King: Okay, what the hell is wrong with Hamlet? Guildencrantz: No, fucking idea. He is weird, but we don’t know why. King: Okay, new plan. Ophelia, you will stay here and “accidently” walk into Hamlet and we’ll watch you. Ophelia: Okay. Gertrude: Good luck! Really hope my son is madly in love with you! *pinches her cheek*
Everyone but Ophelia leaves and Hamlet comes in.
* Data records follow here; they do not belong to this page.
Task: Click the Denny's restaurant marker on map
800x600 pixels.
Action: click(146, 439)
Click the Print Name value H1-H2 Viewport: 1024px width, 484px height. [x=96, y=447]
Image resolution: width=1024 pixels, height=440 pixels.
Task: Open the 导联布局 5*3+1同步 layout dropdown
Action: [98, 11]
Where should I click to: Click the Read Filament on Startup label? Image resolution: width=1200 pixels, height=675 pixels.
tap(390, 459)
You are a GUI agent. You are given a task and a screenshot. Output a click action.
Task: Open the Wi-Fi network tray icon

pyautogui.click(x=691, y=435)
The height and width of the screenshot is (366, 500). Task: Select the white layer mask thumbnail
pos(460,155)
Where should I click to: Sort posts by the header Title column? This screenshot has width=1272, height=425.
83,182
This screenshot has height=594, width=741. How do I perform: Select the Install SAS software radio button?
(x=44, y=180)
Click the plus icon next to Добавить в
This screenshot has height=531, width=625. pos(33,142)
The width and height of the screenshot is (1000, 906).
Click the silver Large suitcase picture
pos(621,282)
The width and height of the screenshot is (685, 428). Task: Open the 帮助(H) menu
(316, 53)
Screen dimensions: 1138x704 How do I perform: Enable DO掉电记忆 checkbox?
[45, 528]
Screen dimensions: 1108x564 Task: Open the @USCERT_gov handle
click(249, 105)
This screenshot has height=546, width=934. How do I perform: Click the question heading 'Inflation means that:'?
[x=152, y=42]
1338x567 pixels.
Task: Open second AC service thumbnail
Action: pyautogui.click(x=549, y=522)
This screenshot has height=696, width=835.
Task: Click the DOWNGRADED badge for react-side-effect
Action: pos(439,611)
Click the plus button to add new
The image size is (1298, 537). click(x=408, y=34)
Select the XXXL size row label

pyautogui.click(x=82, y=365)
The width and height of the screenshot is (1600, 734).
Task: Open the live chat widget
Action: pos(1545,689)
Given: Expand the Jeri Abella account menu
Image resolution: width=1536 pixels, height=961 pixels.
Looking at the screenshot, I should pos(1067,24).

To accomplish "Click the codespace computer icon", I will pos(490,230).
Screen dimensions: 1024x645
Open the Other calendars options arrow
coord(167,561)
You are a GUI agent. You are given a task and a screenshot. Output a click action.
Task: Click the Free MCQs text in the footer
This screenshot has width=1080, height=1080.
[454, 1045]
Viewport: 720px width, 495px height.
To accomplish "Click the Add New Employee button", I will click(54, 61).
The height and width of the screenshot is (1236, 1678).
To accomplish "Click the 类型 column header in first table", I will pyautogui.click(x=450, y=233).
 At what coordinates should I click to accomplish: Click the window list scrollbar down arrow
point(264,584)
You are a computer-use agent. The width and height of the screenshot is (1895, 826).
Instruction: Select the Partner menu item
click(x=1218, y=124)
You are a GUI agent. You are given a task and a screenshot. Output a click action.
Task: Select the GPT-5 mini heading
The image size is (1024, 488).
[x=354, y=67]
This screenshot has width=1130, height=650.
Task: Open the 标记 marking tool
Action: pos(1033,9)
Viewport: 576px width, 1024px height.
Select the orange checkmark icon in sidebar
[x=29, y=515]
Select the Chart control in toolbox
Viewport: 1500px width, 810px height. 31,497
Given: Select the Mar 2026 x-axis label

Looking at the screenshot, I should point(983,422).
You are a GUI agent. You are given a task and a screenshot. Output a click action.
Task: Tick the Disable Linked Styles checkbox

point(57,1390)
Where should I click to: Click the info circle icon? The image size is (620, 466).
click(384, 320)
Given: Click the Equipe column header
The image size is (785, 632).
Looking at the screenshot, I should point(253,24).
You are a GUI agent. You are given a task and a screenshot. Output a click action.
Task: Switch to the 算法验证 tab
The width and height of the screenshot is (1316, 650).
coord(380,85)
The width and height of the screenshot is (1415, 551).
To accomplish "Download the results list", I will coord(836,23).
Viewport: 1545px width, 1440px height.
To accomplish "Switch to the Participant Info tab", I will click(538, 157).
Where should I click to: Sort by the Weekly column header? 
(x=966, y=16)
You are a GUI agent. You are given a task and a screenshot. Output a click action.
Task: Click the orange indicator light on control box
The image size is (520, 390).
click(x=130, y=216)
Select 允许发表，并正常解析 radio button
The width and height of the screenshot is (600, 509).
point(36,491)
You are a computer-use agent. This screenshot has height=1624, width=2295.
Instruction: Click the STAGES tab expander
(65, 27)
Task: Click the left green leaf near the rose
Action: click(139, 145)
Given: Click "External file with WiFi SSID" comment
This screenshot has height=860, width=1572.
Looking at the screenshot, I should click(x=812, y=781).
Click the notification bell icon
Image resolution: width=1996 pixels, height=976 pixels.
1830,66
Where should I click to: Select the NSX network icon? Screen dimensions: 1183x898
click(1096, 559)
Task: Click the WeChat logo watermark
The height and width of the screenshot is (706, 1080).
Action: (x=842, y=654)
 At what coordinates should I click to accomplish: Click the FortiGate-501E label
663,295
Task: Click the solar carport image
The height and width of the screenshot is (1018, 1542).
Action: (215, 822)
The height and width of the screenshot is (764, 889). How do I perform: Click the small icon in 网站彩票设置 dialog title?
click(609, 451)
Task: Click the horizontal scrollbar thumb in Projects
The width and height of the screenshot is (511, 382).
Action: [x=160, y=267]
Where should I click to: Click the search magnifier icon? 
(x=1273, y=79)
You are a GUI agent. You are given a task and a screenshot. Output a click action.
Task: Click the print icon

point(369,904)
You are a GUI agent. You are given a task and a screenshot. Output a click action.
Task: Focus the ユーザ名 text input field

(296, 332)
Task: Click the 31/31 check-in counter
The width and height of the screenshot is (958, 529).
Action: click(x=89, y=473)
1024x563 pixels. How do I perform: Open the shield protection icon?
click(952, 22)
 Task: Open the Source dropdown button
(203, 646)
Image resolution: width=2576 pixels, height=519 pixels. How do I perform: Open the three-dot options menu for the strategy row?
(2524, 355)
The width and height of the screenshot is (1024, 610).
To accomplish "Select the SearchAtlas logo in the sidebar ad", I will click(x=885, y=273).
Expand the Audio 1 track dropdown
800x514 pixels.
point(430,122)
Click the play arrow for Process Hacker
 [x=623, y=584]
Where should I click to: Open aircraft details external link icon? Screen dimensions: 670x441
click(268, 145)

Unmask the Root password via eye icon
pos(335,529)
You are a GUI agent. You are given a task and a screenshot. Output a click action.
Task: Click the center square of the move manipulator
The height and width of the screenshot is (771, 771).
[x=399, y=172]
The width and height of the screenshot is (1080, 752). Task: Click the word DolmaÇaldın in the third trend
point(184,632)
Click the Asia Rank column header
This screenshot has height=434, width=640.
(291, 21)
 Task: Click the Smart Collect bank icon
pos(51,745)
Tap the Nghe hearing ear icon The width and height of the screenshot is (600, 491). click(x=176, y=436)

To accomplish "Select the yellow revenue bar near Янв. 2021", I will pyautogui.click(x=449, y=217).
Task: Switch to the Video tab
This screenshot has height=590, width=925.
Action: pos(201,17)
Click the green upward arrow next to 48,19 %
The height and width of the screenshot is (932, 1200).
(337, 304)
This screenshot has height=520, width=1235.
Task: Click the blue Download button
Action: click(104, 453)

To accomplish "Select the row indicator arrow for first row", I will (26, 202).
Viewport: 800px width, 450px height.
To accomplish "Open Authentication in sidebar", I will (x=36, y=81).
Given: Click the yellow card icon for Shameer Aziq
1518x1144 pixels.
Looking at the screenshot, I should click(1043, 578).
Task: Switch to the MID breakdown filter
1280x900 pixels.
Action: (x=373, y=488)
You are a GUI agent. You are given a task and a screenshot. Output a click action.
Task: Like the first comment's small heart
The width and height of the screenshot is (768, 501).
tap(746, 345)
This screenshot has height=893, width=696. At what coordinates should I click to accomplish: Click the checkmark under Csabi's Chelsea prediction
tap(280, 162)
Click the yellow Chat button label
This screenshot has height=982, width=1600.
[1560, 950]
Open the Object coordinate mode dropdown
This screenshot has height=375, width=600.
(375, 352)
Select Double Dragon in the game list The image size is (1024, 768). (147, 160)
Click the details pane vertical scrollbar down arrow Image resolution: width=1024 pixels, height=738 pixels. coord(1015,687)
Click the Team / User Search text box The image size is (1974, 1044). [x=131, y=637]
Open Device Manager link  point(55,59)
Hamlet: To be or not to be. If I kill myself, is death like sleep? And if I already feel bad now, do I get nightmares when I’m dead? Everything is so awful and my life is such a burden. Oh god. I just want to die. The more I think about it, the more I’m afraid of it. Woe is me. – Oh, Ophelia is here. Ophelia *waving the book that her dad made her read, so that she looks “intelligent and not just hot”*: HI! *shit was that weird? Do I look natural? Act natural! This is not a set-up. Our dads are not hiding behind that curtain. Shit, the socks of my dad are really ugly!* Hamlet: Hey, hey, hey! Either you’re hot and a slut, or honest and ugly. What is it? Ophelia: *shocked* What? Hamlet: I never loved you. So fuck off!  Ophelia: I thought you loved me? How could I be such a fool. *stay calm Ophelia. Don’t cry in front of him. He doesn’t deserve to treat you like shit. You are worth so much more than him. Only one more moment and you can cry all you want* Hamlet: *shrugs* Your problem. I’m mad. MAD! *wents away* Ophelia: *still stunned* He totally lost it and that breaks my heart. (Seriously. Poor Ophelia. Her boyfriend could have simply have broken up with her. No, he needs to humiliate and hurt her. And still insists that she never should have anyone else. Hamlet is a super asshole.)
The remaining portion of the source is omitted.